ISTDP's primary goal is to help the patient overcome internal resistance to experiencing true feelings about the present and past which have been warded off because they are either too frightening or too painful. The technique is intensive in that it aims to help the patient experience these warded-off feelings to the maximum degree possible; it is short-term in that it tries to achieve this experience as quickly as possible; it is dynamic because it involves working with unconscious forces and transference feelings.

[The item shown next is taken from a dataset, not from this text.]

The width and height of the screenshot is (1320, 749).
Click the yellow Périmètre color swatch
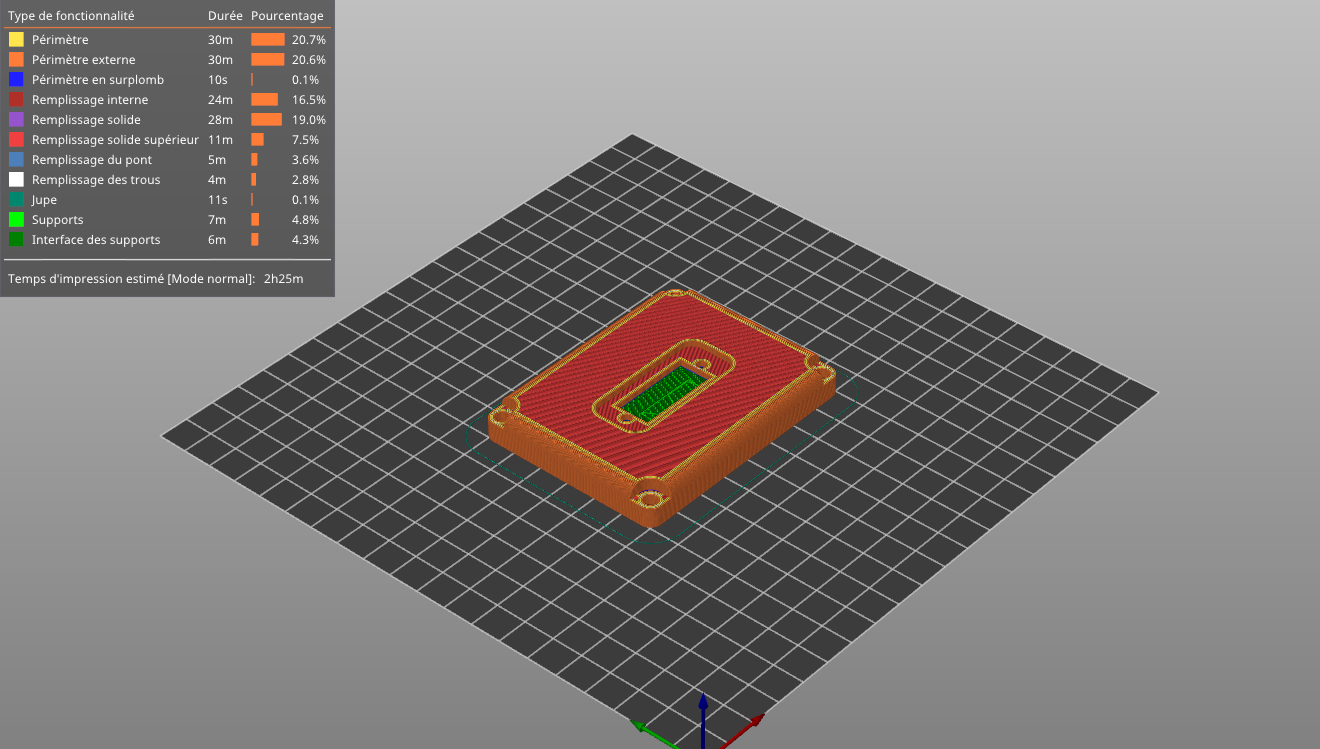point(16,40)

Patients come to therapy because of either symptoms or interpersonal difficulties. Symptoms include traditional psychological problems like anxiety and depression, but they also include medically unexplained symptoms such as headache, shortness of breath, diarrhea, or sudden weakness. "Medically unexplained" in this instance means symptoms occur without any medically identifiable cause. These are theorized, within the ISTDP model, to occur in distressing situations where painful or forbidden emotions are triggered outside of awareness. Within psychiatry, these phenomena are classified as "Somatoform Disorders" in DSM-IV-TR.
The therapy itself was developed during the 1960s to 1990s by Dr. Habib Davanloo, a psychiatrist and psychoanalyst from Montreal who grew frustrated with the length and limited efficacy of psychoanalysis. He video recorded patient sessions and watched the recordings in minute detail to determine as precisely as possible what sorts of interventions were most effective in overcoming resistance, which acts to keep painful or frightening feelings out of awareness and prevent interpersonal closeness.